### Task brief
Those lines of the data that hold the word "will" are to be copied out.
[Start of section]
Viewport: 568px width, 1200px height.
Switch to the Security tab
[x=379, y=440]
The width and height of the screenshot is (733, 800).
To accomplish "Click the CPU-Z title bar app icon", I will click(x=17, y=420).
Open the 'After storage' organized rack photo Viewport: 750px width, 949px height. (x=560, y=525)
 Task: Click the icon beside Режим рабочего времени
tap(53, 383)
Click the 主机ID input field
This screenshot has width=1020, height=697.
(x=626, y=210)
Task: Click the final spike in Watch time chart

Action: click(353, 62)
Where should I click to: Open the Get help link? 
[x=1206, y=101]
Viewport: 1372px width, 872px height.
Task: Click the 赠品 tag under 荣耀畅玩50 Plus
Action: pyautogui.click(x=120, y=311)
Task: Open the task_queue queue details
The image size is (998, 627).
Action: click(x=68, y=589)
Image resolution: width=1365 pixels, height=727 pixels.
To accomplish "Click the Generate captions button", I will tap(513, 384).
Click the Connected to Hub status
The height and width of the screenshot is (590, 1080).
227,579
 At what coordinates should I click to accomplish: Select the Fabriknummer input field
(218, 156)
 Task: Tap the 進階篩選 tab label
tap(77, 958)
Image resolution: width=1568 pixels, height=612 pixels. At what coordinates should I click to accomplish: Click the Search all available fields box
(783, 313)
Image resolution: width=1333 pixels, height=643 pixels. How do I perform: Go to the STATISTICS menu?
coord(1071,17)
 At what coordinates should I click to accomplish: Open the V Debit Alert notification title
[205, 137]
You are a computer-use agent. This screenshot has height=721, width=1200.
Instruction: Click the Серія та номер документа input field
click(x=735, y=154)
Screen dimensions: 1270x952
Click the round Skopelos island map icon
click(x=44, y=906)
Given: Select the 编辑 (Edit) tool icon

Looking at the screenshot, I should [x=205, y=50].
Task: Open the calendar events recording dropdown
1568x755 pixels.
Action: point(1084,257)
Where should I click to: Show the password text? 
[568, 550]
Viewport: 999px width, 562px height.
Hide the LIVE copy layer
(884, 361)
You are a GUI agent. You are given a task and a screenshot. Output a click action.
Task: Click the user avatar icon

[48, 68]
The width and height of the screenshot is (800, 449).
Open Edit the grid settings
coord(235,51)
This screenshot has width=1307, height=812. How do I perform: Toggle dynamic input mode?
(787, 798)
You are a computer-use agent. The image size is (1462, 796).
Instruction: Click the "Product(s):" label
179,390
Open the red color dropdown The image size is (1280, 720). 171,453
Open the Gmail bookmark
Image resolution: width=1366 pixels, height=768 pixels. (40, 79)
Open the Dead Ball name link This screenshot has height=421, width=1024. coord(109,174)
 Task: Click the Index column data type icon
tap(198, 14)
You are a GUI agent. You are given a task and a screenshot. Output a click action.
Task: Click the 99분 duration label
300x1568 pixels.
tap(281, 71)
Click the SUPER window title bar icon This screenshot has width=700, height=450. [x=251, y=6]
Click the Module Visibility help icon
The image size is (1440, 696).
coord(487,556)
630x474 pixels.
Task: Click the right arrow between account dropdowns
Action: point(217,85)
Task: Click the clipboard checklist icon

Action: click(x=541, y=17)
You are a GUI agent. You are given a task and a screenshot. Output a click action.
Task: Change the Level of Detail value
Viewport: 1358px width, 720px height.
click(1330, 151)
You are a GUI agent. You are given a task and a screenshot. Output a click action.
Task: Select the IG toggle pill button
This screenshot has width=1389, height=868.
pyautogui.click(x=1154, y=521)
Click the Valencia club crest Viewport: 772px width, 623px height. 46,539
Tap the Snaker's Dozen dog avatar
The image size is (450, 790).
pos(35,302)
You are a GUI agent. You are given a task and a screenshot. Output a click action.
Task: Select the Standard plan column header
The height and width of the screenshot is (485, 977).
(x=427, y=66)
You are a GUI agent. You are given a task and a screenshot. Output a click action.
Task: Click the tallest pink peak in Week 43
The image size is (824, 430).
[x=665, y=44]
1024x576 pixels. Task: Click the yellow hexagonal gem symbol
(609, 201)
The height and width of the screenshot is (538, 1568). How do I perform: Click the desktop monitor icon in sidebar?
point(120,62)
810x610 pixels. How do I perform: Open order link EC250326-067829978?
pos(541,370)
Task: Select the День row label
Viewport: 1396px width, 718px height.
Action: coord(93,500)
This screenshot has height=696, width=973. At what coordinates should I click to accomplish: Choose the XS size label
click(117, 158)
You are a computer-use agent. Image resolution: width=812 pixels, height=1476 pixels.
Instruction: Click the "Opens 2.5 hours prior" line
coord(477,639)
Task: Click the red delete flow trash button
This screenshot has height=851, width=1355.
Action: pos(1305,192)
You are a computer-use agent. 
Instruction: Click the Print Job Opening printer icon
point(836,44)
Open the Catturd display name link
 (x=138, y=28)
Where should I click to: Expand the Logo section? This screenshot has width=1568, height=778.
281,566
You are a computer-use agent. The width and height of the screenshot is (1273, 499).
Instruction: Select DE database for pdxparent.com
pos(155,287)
[End of section]
### Your solution
To accomplish "Click the CPU-Z title bar app icon", I will click(x=17, y=420).
To accomplish "Click the Generate captions button", I will tap(513, 384).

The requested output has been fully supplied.